Values after all have a moral content, and as such our moral beliefs and actions will have a ‘secular flavour’ which will surely be an impoverishment of our ‘spirituality’ as this is practically excluded by secularism which is only concerned with the here and now.
Our ‘Catholic’ identity in the first two millennia of our history is clear. and I cannot see how one can declare it to be ‘presumed’. I can see that the Catholic part of that identity is now – i.e., since 1950 – being challenged by ‘illuminated’ fellow citizens, who will no doubt supply us with something else in substitution.
However this will surely be not an element of identification, but an alignment with all the other European countries: surely nothing as ‘special’ as our Catholicism has proved to be, as the majority of nations have drifted away from the Church. We were not ‘special’ in Europe up until the Lutheran break-up.

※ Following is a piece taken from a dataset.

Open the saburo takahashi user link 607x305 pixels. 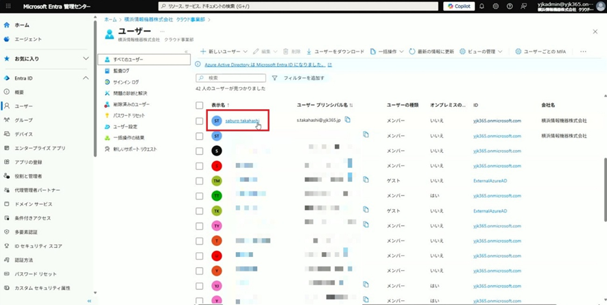point(242,121)
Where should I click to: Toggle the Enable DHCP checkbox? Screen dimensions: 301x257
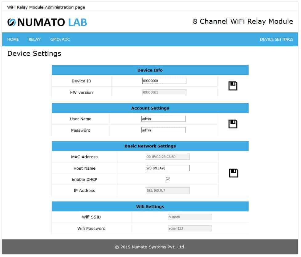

Is it possible to achieve what you would consider an acceptable ethical standard (on a personal level as a human being) without religion?

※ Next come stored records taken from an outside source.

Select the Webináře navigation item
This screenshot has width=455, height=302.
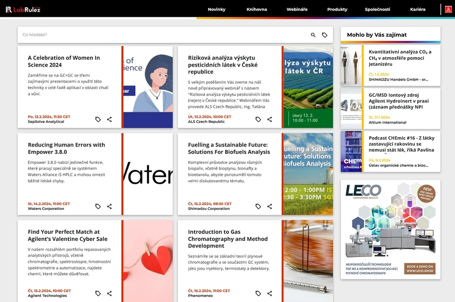click(x=297, y=9)
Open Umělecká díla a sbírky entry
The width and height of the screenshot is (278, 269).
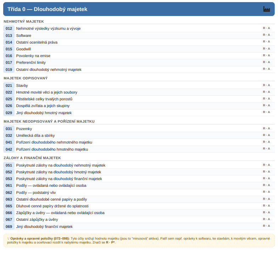click(x=139, y=135)
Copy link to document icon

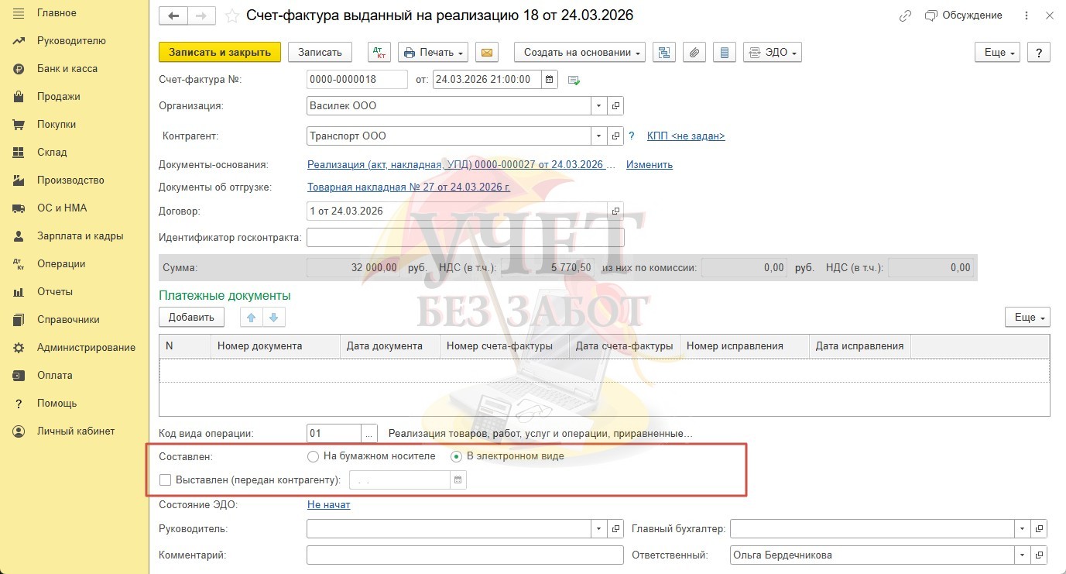coord(905,15)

Of course it is possible to ‘achieve an acceptable ethical standard’ without religion, if for instance, you are prepared to ‘accept’ as ethical the idea that you can indulge in ‘preventive’ wars based on a ‘very strong suspicion’ – almost as strong as sure knowledge; or accepting the quantification of the human being when you take it for granted that one American soldier is ‘surely’ worth more that at least two of another nationality (thousands will of course be too crude)... or, why not? Enjoying one’s sexual appetites with whoever takes your fancy, provided there is consent (up till now, perhaps, still demanded by current acceptable ethics).
The list would be too long for this interview.

To what extent should the rules and regulations of a religion like Catholicism be reflected in the country’s code of laws? For instance, is it desirable to have State laws against blasphemy? Censorship on the grounds of ‘offending religious sentiment’? Or for divorce to remain unobtainable from a Maltese court?
All laws in all nations have a minimum of a moral content. The morality of those laws depends on what kind of morality to which that nation subscribes. If there is no ‘official’ morality, the matter will be left to the whims, ideas and the subjective morality of the individual judge. Hardly a satisfactory solution.
Blasphemy depends on the feelings of the citizens who deem themselves to be offended by it. It can, and perhaps should be ignored. But this is a question of “popular” reactions.
Once again, censorship is a question of whether the State wants to avoid popular resentment against the insolence of those who wish to provoke the religious sentiments of other citizens, who in turn wish to live undisturbed lives.
If Denmark, on the publication of the Mohammed cartoons, wanted ‘peace’ it should have tested the case in Court; as it had done when the Jewish community felt insulted in the Jersild case which fizzled out in the Strasbourg Court. But censorship of the freedom of expression is subject to the clear rules mentioned in Art. 10 [2] of the European Convention of Human Fundamental Rights and Freedoms.
Divorce is a complex subject. From a secular point of view I think that the State has to take into consideration the implementation of the principle that if a marriage has broken down, a remedy should be forthcoming. But to what extent can this principle be accepted? Twice? Three times? Indefinitely...?
The State has to see the implications of divorce. What has happened, and what is happening, in other countries seems to point out that divorce is undesirable for a State, as long as it is possible to avoid granting this unsavoury and egoistic ‘relief’ to the unsatisfied.